Поразительно, как Шуре удалось сохранить свой голос, свою интонацию, даже когда из “серых кардиналов”, вершителей судеб “Коммерсанта”, его разжаловали до рядового колумниста. Но именно благодаря этому скорбному понижению мы теперь являемся читателями его хроники светской, политической и художественной жизни девяностых – начала “нулевых”. Впрочем, поначалу это не было хроникой. Так, отдельные заметки (любимое Шурино словцо!) про всё на свете. Тут и первые выставки Дома фотографии Ольги Свибловой, и секс-скандал Билла Клинтона, и московская кинопремьера “Титаника”, и некролог великому советскому песеннику Вениамину Баснеру, и еще один некролог – Иосифу Бродскому. Всё вперемежку, всего понемножку, всё свалено в одну необъятную газетную кучу-малу, вовсе не обещавшую превратиться когда-нибудь в дивную “Волшебную гору”.

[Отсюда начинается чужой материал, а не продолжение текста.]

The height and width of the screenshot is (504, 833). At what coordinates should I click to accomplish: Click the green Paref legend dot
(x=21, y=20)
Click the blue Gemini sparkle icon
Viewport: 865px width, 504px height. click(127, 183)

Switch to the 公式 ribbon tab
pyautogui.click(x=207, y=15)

Для этого спустя почти двадцать лет должна была появиться великая Люба Аркус, создательница “Сеанса”. Это она своими руками перебрала залежи текстов, просеяла всё случайное, отобрала великое и вечное, заставив Шуру еще раз подправить, улучшить, дополнить старые тексты. Как это Любе удалось, какие слова она при этом говорила, какие приемы рукопашного боя использовала, – мне неведомо. По собственному опыту знаю, что расшевелить Тимофеевского на заметку было делом почти невозможным, а уж на целую книгу – тем более. Ни деньги, не обещания мировой славы и даже Нобелевской премии в его случае не работали.

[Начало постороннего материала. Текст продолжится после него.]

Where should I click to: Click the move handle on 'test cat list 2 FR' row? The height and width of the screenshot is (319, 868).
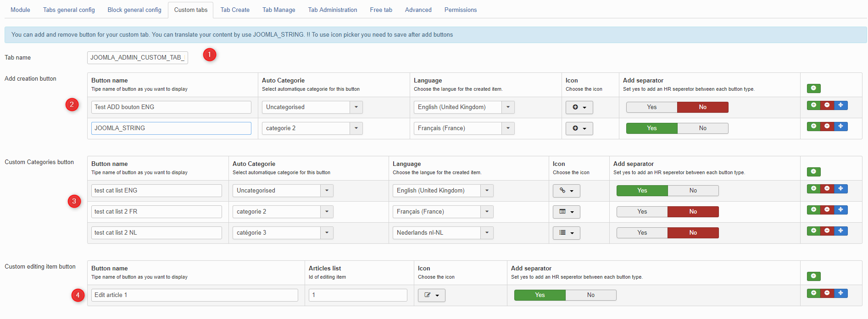coord(840,210)
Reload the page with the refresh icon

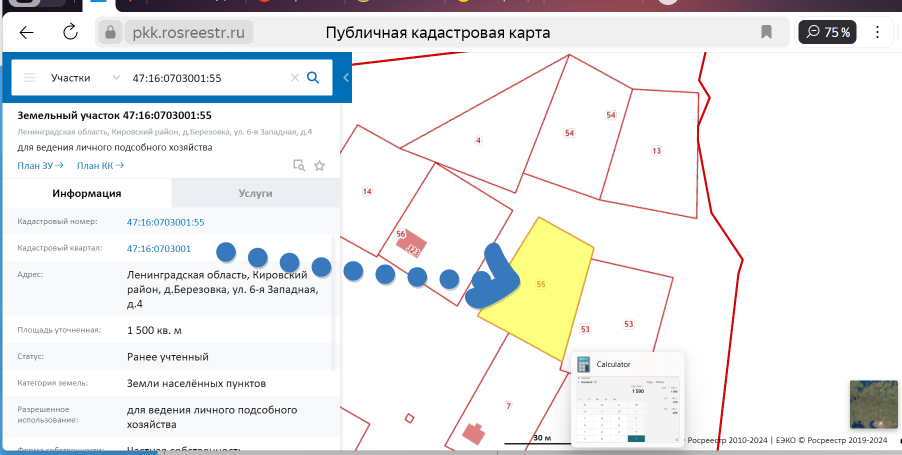click(x=70, y=32)

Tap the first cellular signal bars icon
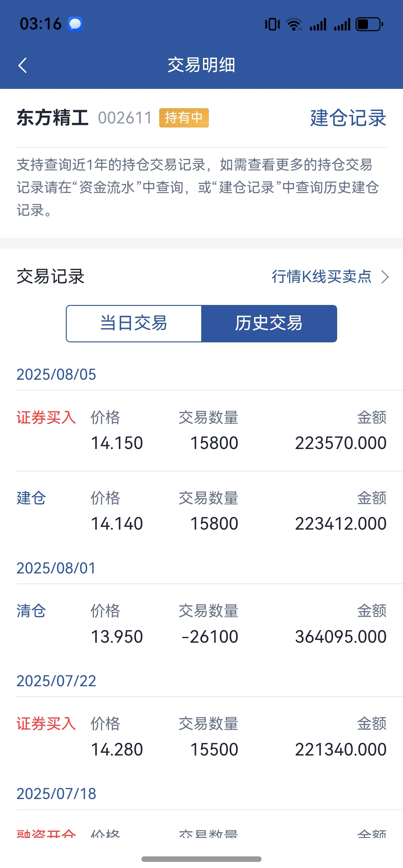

Дело даже не в его прославленной обломовской лени – просто за годы, прошедшие со времен “Коммерсанта”, он безнадежно удалился от привычных бумажных форматов в темные дебри интернета, предпочитая вещать оттуда, не связывая себя ни дедлайнами, ни редакторскими условностями и обязательствами. Свободный художник, мыслитель, философ.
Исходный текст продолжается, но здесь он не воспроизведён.